Excerpt:
+--
Snedden is relying on selling as many of the 1.65million tickets as he can because, as the NZ Herald reports, that’s where their only cash will come: “that’s our only revenue and, if you like, the only thing off-setting the cost on the other side and everyone’s interested in the gap in between. Phase one [of ticket sales] has been great but we’ve just got to keep going at it the whole way through. It’s important it keeps going well. It’s relentless.”

Roughly half a million rugby world cup 2011 tickets have been sold, but things are looking a little slow so far as some of the key rwc2011 markets are concerned, such as Australia, where sales have been sluggish. However Snedden believes that he has tapped into a major expat market of New Zealanders, South Africans and English.

It’s not just the tickets – its also the rugby world cup 2011 hosting. Is there yet, as the Herald says, a “hosting frame of mind”?
+--
Data lines:
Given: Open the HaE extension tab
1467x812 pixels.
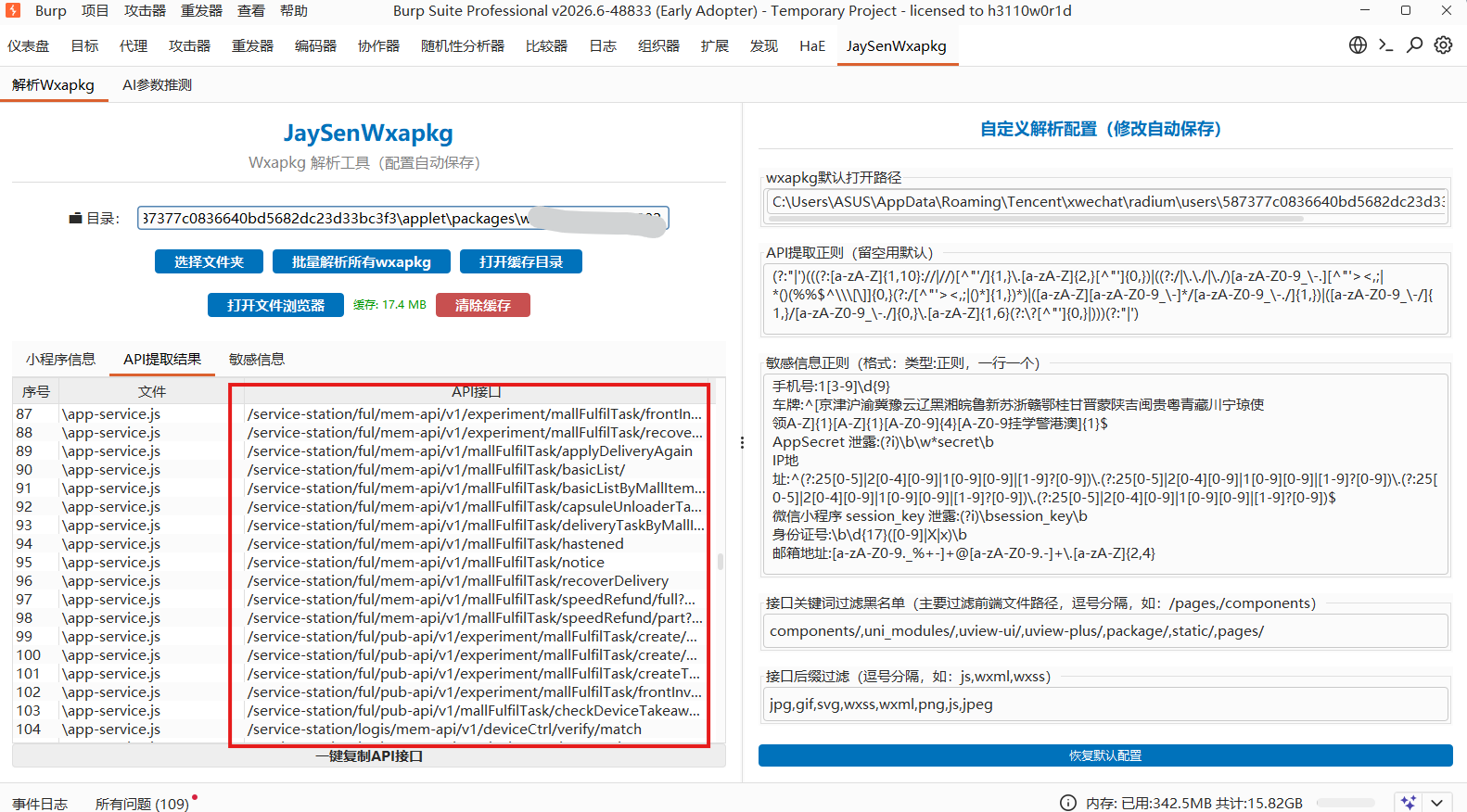Looking at the screenshot, I should (x=812, y=45).
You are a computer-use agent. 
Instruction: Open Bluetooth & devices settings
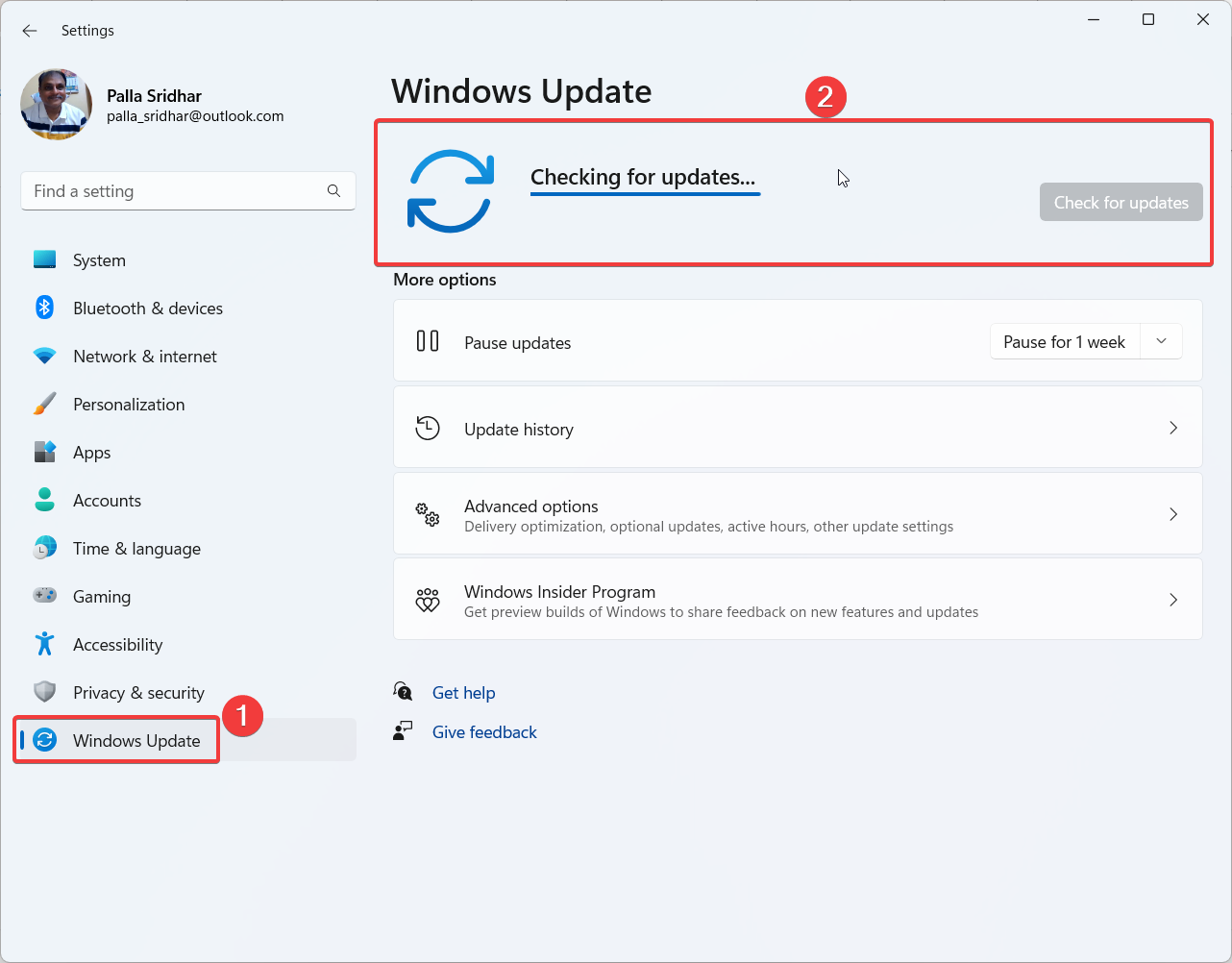[x=44, y=308]
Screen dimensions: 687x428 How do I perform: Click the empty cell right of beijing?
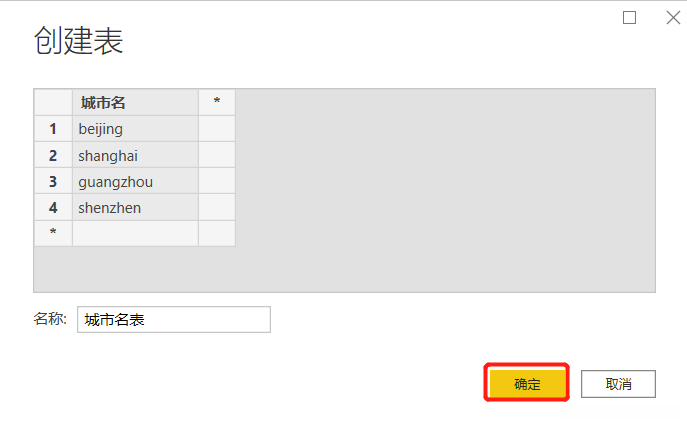tap(217, 129)
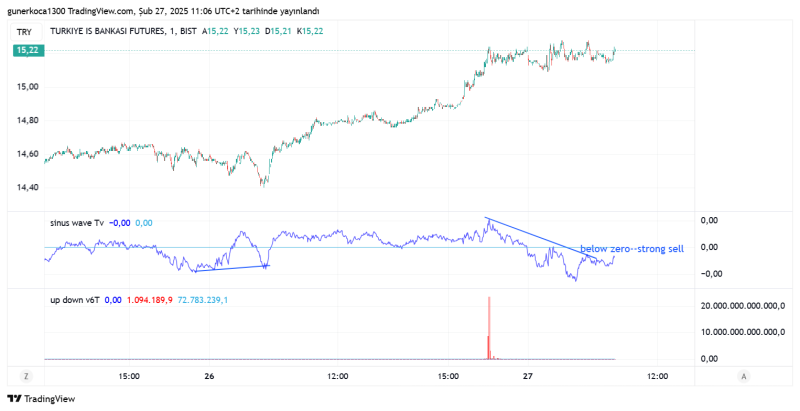This screenshot has width=800, height=411.
Task: Click the Z timezone button
Action: tap(27, 375)
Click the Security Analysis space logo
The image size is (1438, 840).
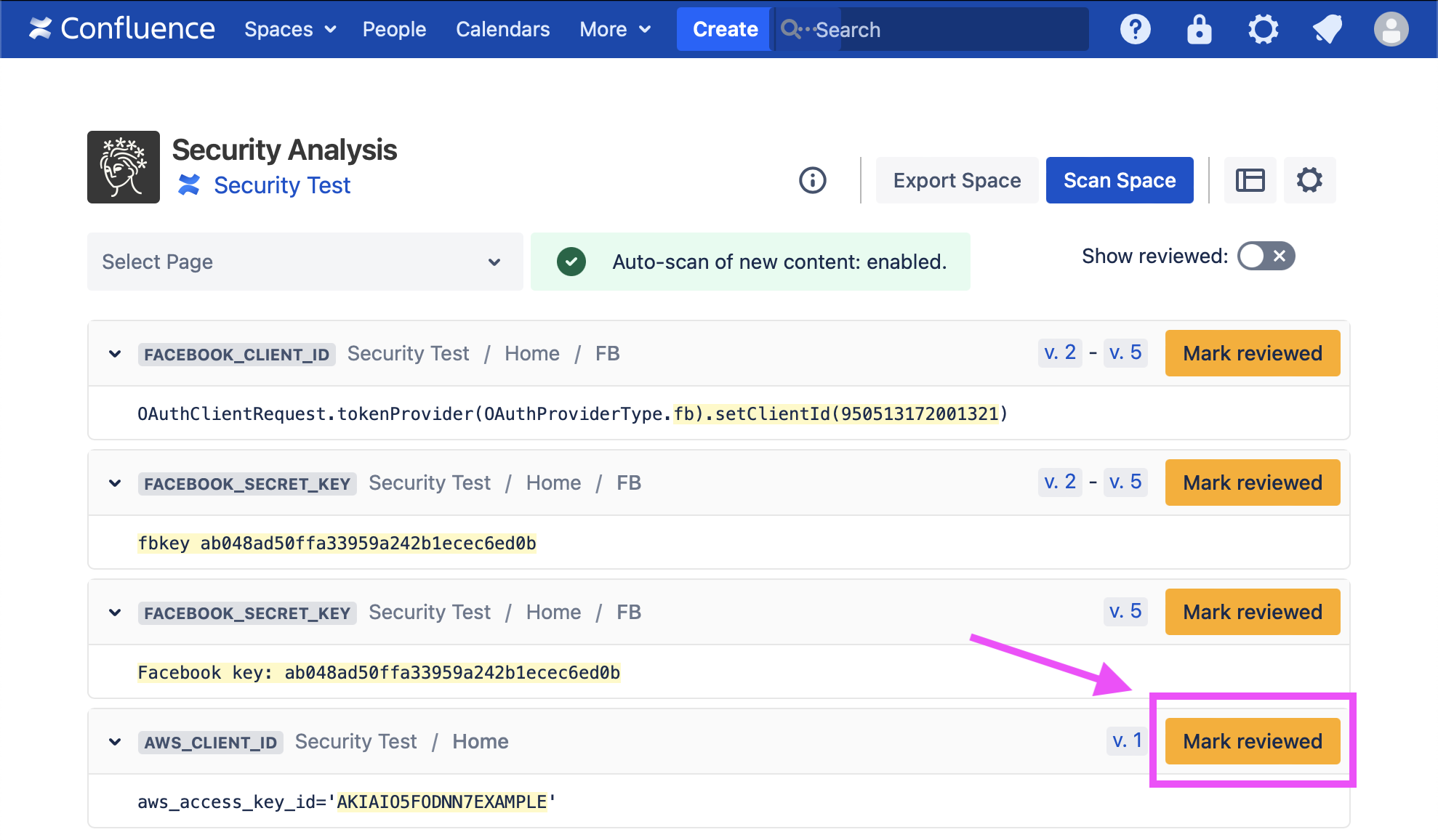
+--
Prompt: According to the excerpt on Rugby World Cup 2011 ticket sales, which key market has had sluggish sales?

Output below: Australia